[Element and text position listing]

* Begin *

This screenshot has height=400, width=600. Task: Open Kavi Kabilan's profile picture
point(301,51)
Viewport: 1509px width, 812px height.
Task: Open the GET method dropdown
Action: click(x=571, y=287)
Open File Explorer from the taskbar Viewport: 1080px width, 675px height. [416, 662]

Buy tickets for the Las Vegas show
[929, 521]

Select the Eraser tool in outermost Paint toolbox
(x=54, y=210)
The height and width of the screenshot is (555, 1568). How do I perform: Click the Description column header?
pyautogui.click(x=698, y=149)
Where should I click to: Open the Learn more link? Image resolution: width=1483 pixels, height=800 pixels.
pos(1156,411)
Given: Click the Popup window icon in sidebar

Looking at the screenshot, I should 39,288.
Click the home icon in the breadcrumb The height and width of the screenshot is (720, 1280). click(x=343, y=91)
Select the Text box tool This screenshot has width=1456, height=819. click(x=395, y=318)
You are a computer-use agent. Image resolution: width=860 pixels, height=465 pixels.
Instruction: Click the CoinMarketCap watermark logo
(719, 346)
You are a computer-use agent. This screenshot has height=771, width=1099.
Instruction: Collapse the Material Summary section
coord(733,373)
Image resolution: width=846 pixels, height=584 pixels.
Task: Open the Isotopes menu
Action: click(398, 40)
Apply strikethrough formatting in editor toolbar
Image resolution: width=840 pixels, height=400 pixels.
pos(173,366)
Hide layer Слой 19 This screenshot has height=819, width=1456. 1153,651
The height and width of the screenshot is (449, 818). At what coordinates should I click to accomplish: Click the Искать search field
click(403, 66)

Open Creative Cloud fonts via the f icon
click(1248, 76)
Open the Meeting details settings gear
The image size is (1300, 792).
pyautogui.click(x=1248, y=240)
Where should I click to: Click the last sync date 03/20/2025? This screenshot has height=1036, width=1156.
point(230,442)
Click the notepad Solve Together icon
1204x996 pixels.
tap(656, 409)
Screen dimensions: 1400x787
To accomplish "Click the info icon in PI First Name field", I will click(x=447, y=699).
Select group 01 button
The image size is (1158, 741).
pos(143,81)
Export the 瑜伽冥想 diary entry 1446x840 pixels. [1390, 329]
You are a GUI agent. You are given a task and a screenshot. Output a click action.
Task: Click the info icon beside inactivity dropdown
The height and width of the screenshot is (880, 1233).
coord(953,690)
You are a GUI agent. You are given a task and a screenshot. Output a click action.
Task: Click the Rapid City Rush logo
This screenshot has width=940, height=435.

* End *

» **Work instructions**
Rewrite the listing above, changing every "computer-use agent" to "screen-control agent" and leaving everything else as it is.

» **Task result**
This screenshot has height=400, width=600. Task: Open Kavi Kabilan's profile picture
point(301,51)
Viewport: 1509px width, 812px height.
Task: Open the GET method dropdown
Action: click(x=571, y=287)
Open File Explorer from the taskbar Viewport: 1080px width, 675px height. [416, 662]

Buy tickets for the Las Vegas show
[929, 521]

Select the Eraser tool in outermost Paint toolbox
(x=54, y=210)
The height and width of the screenshot is (555, 1568). How do I perform: Click the Description column header?
pyautogui.click(x=698, y=149)
Where should I click to: Open the Learn more link? Image resolution: width=1483 pixels, height=800 pixels.
pos(1156,411)
Given: Click the Popup window icon in sidebar

Looking at the screenshot, I should 39,288.
Click the home icon in the breadcrumb The height and width of the screenshot is (720, 1280). click(x=343, y=91)
Select the Text box tool This screenshot has width=1456, height=819. click(x=395, y=318)
You are a screen-control agent. Image resolution: width=860 pixels, height=465 pixels.
Instruction: Click the CoinMarketCap watermark logo
(719, 346)
You are a screen-control agent. This screenshot has height=771, width=1099.
Instruction: Collapse the Material Summary section
coord(733,373)
Image resolution: width=846 pixels, height=584 pixels.
Task: Open the Isotopes menu
Action: click(398, 40)
Apply strikethrough formatting in editor toolbar
Image resolution: width=840 pixels, height=400 pixels.
pos(173,366)
Hide layer Слой 19 This screenshot has height=819, width=1456. 1153,651
The height and width of the screenshot is (449, 818). At what coordinates should I click to accomplish: Click the Искать search field
click(403, 66)

Open Creative Cloud fonts via the f icon
click(1248, 76)
Open the Meeting details settings gear
The image size is (1300, 792).
pyautogui.click(x=1248, y=240)
Where should I click to: Click the last sync date 03/20/2025? This screenshot has height=1036, width=1156.
point(230,442)
Click the notepad Solve Together icon
1204x996 pixels.
tap(656, 409)
Screen dimensions: 1400x787
To accomplish "Click the info icon in PI First Name field", I will click(x=447, y=699).
Select group 01 button
The image size is (1158, 741).
pos(143,81)
Export the 瑜伽冥想 diary entry 1446x840 pixels. [1390, 329]
You are a GUI agent. You are given a task and a screenshot. Output a click action.
Task: Click the info icon beside inactivity dropdown
The height and width of the screenshot is (880, 1233).
coord(953,690)
You are a GUI agent. You are given a task and a screenshot. Output a click action.
Task: Click the Rapid City Rush logo
This screenshot has width=940, height=435.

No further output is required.